Le président américain Donald Trump a confirmé vendredi la suspension des sanctions économiques contre l'Iran, sauvant ainsi temporairement l'accord historique conclu en 2015 avec Téhéran et les autres grandes puissances (Chine, Russie, France, Allemagne et Royaume-Uni) au sujet du nucléaire, tout en laissant entendre que ce serait la dernière fois dans le cas où cet accord reste inchangé.

"C'est la dernière chance", a lancé Donald Trump dans un communiqué, exigeant un "accord" avec les Européens pour "remédier aux terribles lacunes" du texte, que tous les autres signataires défendent mordicus car il est censé empêcher l'Iran de se doter de l'arme atomique. "En l'absence d'un tel accord" avec les Européens, dans le sens d'un durcissement des exigences imposées au régime iranien, les Etats-Unis réimposeront les sanctions, a-t-il prévenu. "Et si à tout moment j'estime qu'un tel accord n'est pas à notre portée, je me retirerai de l'accord" de 2015 "immédiatement", a-t-il menacé.
Le ministre iranien des Affaires étrangères Mohammad Javad Zarif a aussitôt dénoncé "des tentatives désespérées de saboter un accord multilatéral solide" qui, a-t-il insisté, "ne peut être renégocié".
Concrètement, l'ultimatum américain laisse 120 jours, jusqu'à la prochaine échéance de suspension des sanctions, pour trouver une entente avec les Européens sur "un accord de suivi" visant à durcir les conditions du texte initial, a expliqué un haut responsable de l'administration américaine. Et ce, sans inclure dans le processus les Iraniens.

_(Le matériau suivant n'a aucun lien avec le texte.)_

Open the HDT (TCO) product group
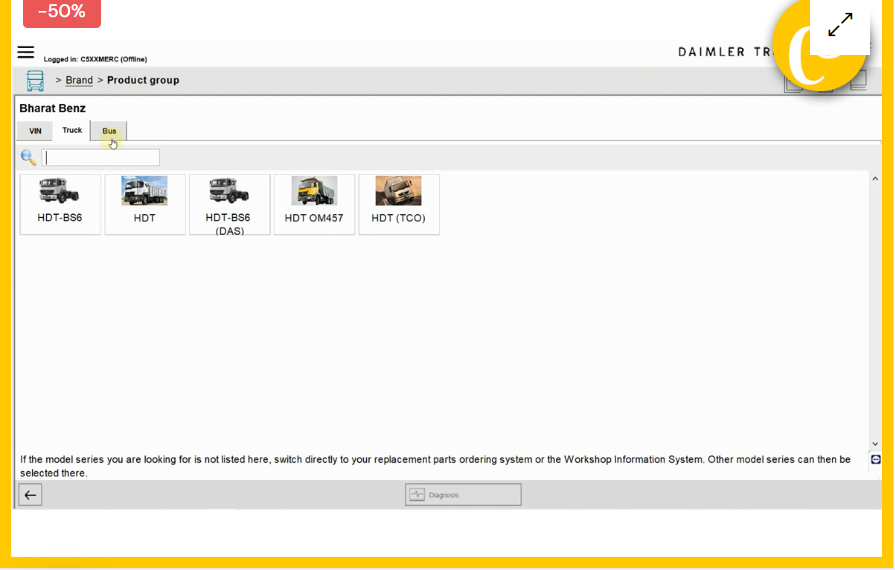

Parallèlement, Donald Trump a appelé une nouvelle fois le Congrès américain à adopter une loi durcissant unilatéralement les exigences à l'égard de l'Iran et permettant à Washington de rétablir automatiquement les sanctions sur le nucléaire si Téhéran ne respecte pas ces conditions. Donald Trump juge que le pacte conclu par l'administration de son prédécesseur démocrate Barak Obama n'est pas assez sévère et qu'il a mené la communauté internationale à fermer les yeux sur l'action "déstabilisatrice" de l'Iran au Moyen-Orient et sur le développement de missiles balistiques par Téhéran. "Le régime iranien est le premier Etat soutien du terrorisme au monde", a-t-il réaffirmé vendredi, l'accusant d'avoir "financé, armé et entraîné plus de 100.000 militants pour semer la destruction au Moyen-Orient".